# Separated, confused, and TIRED



## LEDWA1982 (Sep 23, 2011)

Hi All,	
So I am new to posting, but have been reading others' comments for about a month now. I separated from my husband Sept. 3. I left with the intention of giving us some time to cool off, to get some help, and work things out; but after about a week or so of him refusing to discuss anything with me and adamantly saying he wants a divorce…I moved out.

Just a bit about us. We have been married for about a year and a half, lived together about a year before we got married. I have always thought of myself as a direct person, when my husband wanted to date monogamously (and again when we moved in together and got engaged), I sat him down and explained what I expected from him as the man in the relationship. I wanted a traditional marriage in which he would be the “breadwinner” in the family and responsible for our family’s financial state. This was not to mean that I would not work, but I felt that my job would be gravy, as later I would take care of the house and kids. This was my priority. I explained that financial security is a huge issue for me and causes a lot of anxiety for me when not taken care of appropriately. I explained to him that if that was not what he wanted for his life that was fine we could still date, but it would not go further. And just for the record, I am a very independent person, I put myself through school three times including finishing my master degree last month; so I was (am) very capable of caring for myself but this is what I required in order to “settle” down with him. 

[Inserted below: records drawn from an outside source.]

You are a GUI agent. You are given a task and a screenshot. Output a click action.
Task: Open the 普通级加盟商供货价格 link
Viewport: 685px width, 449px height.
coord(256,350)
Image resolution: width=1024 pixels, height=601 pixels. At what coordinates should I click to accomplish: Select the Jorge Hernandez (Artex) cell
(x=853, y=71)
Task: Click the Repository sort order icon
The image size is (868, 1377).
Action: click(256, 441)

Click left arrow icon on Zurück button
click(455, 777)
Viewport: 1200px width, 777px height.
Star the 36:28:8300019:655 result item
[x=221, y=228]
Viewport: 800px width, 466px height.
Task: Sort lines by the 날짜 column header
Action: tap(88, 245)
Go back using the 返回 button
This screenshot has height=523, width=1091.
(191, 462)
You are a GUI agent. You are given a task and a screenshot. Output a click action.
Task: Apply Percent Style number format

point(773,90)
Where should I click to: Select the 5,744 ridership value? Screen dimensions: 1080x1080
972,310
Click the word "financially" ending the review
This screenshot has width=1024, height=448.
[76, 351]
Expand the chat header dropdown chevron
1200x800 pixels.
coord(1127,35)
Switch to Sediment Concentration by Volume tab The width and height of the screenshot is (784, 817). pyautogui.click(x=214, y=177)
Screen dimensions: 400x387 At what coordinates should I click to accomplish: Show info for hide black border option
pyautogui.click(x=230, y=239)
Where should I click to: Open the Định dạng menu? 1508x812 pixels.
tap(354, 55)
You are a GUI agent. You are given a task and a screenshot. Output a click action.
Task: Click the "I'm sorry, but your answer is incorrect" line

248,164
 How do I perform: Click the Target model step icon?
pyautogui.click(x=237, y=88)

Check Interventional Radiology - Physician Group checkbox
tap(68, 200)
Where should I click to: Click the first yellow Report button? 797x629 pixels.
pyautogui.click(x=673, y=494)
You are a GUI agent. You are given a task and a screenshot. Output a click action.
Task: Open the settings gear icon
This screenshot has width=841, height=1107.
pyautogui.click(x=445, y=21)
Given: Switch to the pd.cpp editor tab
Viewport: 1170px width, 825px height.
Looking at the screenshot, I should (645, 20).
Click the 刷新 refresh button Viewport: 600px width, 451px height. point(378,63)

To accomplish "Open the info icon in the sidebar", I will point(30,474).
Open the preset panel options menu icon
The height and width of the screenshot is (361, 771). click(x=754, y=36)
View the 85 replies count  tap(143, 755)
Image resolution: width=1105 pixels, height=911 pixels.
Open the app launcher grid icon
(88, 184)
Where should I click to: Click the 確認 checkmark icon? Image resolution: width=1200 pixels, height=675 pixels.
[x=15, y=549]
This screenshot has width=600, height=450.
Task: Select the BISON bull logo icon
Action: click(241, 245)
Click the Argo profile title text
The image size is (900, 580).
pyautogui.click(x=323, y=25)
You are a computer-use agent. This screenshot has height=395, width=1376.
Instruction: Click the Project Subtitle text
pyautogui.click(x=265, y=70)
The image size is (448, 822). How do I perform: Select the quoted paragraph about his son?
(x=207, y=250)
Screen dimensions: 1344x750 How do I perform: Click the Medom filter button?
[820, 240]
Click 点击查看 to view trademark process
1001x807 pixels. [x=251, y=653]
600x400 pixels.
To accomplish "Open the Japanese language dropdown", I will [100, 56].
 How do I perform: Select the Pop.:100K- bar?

And of course at the time he agreed. This is what we initially began to fight about. I am definitely the saver and he is the spender. Shortly after moving in together I went back to school full-time, so I cut out a lot of my luxuries in order to lessen some of the strain while he continued to spend like there was no tomorrow including withdrawing funds from retirement funds to buy unnecessary gadgets. Granted he makes good money, but he has NO financial or budgeting sense and every effort I tried he would undercut. Well as said before this was immediately a big problem and eventually led to me not being able to trust him to put our family first. I had no patience for any of his other crap (he is a self proclaimed slob) once I felt he was not meeting my number one need. He would swear to work on things (i.e. taking his lunch instead of eating out) and it would last for a week. At the time, he really did not feel he had any responsibility in our issues and continued to blame my anxiety.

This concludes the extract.